◆ **Task brief**
What lines in this listing contain the string "Account"? Report each one by copying it.

◆ **Exercise data**
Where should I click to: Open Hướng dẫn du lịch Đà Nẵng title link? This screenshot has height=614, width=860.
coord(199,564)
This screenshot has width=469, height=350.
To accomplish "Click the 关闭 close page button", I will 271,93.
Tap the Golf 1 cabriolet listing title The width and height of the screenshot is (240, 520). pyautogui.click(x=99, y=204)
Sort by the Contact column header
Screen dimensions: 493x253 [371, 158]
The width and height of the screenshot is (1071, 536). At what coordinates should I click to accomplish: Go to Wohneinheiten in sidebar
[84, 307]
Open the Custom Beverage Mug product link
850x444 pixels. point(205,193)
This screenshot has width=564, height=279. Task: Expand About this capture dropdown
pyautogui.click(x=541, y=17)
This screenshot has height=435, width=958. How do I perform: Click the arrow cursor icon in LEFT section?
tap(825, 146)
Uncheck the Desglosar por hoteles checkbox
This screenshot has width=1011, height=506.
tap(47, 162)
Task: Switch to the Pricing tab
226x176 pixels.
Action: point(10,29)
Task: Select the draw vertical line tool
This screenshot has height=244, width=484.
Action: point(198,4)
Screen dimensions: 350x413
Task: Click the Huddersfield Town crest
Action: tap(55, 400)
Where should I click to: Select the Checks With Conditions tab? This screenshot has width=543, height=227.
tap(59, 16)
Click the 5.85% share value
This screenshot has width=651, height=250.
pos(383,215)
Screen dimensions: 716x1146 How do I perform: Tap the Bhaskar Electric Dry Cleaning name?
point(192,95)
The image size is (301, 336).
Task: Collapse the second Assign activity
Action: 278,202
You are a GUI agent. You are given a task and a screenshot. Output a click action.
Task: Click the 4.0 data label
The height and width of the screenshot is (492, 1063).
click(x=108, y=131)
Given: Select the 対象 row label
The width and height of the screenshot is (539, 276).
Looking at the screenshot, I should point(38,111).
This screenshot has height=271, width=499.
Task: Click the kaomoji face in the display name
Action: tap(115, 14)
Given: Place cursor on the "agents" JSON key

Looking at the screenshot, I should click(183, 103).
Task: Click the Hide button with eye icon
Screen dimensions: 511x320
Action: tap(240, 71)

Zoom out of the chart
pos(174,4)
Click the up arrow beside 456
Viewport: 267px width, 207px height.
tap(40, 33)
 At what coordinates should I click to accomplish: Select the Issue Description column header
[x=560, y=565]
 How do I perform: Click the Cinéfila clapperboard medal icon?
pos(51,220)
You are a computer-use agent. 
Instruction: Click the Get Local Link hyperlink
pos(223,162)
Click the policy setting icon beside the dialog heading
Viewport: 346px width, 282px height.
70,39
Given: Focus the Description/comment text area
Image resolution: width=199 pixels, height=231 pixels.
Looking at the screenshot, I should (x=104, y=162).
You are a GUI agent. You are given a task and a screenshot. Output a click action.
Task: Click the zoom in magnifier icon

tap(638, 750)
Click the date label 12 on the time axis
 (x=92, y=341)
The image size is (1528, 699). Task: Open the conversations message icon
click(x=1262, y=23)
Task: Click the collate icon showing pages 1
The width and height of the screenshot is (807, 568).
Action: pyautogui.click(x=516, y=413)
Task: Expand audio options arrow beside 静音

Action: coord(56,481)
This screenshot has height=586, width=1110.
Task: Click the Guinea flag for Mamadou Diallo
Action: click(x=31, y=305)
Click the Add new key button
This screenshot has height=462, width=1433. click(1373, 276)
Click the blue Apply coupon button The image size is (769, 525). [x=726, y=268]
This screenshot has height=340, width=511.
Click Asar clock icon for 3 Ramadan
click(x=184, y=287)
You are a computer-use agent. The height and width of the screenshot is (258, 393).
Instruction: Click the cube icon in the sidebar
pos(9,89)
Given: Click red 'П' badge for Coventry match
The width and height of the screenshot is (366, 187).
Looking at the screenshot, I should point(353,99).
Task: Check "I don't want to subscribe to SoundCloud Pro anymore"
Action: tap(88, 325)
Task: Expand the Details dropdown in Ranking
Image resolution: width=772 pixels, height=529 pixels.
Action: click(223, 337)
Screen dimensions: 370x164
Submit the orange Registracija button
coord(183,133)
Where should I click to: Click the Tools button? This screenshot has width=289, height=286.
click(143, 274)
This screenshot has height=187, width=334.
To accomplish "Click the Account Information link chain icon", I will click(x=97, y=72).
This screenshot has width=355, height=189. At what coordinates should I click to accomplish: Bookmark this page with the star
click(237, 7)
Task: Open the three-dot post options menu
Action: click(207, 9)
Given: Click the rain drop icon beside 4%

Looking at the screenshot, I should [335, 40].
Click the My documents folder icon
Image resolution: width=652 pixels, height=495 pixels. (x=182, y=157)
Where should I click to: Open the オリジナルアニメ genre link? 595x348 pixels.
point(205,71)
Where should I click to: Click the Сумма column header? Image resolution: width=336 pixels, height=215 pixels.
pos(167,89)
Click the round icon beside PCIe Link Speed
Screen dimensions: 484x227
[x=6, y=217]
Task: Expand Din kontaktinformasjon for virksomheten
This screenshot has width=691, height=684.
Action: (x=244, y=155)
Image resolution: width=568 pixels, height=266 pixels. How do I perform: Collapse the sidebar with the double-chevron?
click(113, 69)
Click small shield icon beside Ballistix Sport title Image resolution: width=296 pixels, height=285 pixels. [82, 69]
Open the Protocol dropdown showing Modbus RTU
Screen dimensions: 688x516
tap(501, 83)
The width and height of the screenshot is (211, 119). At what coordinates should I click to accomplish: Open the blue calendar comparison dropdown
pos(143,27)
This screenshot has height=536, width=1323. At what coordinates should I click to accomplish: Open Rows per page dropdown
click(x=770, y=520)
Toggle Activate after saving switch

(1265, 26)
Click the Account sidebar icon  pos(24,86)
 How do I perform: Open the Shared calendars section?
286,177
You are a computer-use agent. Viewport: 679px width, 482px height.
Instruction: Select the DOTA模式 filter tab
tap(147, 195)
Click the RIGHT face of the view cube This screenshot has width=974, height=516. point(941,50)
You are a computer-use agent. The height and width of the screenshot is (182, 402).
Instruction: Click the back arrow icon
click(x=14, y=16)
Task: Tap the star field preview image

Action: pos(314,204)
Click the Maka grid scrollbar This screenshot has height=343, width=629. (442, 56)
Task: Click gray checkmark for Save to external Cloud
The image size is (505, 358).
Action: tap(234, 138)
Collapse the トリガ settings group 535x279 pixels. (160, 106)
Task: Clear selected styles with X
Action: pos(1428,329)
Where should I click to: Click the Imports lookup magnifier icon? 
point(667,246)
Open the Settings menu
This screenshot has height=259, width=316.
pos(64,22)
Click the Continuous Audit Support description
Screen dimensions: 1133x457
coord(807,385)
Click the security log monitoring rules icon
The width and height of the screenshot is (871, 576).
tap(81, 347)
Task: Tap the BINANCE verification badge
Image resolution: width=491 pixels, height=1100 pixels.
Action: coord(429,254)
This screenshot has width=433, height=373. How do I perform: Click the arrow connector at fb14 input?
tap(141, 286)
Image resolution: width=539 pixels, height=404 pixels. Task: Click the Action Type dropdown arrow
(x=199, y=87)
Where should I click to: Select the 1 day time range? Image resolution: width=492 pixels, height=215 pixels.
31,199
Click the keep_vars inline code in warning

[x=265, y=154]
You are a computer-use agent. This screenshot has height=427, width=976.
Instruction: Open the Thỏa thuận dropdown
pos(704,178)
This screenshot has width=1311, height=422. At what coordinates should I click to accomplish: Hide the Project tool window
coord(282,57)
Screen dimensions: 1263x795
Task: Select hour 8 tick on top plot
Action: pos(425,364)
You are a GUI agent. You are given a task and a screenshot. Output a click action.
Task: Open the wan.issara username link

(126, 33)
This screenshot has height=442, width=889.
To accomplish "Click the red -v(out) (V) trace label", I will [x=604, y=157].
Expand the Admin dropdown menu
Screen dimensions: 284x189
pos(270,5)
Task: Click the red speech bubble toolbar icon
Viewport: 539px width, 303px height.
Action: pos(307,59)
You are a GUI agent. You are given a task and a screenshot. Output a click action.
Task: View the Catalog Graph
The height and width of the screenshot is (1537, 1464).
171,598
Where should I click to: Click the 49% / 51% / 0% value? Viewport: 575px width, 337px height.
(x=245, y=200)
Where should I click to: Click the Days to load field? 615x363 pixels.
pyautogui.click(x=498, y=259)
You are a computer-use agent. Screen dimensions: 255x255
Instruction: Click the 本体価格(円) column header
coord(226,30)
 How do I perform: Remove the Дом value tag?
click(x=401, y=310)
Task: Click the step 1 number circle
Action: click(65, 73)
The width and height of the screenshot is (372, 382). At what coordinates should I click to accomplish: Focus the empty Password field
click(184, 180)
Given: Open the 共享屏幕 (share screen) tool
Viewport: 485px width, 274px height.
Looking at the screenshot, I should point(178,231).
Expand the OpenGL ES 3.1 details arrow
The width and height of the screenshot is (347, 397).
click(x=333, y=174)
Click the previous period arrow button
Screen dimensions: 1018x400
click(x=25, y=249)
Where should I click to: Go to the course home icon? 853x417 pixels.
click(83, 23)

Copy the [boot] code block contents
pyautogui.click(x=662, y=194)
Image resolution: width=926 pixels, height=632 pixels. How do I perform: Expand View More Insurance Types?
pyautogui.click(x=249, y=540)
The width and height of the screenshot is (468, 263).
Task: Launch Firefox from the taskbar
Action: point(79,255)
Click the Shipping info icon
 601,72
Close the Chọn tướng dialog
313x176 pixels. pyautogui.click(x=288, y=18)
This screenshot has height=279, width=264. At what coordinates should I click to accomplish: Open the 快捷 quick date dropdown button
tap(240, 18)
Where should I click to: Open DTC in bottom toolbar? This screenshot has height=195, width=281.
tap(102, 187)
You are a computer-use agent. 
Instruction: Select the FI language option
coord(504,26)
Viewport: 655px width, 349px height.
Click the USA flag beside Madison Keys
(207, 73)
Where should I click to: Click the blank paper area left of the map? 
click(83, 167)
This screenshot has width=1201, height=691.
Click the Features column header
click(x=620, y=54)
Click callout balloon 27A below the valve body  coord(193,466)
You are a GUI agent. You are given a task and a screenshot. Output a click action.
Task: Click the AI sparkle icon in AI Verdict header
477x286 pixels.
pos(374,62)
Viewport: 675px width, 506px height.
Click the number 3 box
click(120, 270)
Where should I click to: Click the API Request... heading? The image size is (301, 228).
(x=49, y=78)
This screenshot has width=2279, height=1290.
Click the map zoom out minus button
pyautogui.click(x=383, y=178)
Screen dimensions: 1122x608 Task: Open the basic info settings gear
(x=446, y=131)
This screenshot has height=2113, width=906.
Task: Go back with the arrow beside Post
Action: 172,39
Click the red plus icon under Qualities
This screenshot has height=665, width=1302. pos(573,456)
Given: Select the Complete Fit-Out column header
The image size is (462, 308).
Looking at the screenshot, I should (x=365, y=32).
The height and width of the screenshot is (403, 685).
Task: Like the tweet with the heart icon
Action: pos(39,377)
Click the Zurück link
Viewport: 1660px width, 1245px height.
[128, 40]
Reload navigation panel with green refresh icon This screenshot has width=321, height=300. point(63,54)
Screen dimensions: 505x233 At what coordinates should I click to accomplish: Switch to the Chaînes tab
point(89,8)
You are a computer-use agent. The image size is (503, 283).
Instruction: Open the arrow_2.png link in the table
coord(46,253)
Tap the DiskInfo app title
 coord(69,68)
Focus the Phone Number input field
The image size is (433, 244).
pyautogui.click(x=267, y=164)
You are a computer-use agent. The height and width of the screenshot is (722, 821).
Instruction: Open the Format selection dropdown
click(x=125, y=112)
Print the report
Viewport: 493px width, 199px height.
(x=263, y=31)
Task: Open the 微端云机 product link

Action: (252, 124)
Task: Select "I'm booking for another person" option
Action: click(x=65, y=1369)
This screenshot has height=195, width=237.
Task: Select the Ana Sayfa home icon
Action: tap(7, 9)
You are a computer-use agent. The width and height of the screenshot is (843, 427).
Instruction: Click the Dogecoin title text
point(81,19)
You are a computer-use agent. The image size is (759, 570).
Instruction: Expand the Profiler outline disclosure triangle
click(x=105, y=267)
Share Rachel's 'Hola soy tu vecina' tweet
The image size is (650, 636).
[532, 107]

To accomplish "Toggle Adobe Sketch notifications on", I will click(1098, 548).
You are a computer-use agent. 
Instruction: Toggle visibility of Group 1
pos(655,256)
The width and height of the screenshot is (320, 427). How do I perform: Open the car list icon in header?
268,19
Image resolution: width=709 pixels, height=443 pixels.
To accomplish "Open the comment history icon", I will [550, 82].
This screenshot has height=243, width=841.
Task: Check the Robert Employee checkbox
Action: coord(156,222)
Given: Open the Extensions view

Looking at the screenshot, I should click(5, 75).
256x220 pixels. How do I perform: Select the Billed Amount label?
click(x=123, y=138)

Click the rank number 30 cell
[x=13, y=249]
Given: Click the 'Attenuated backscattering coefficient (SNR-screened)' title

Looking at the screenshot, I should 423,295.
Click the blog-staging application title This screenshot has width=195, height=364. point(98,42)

◆ **Task output**
To accomplish "Click the Account Information link chain icon", I will click(x=97, y=72).
Click the Account sidebar icon  pos(24,86)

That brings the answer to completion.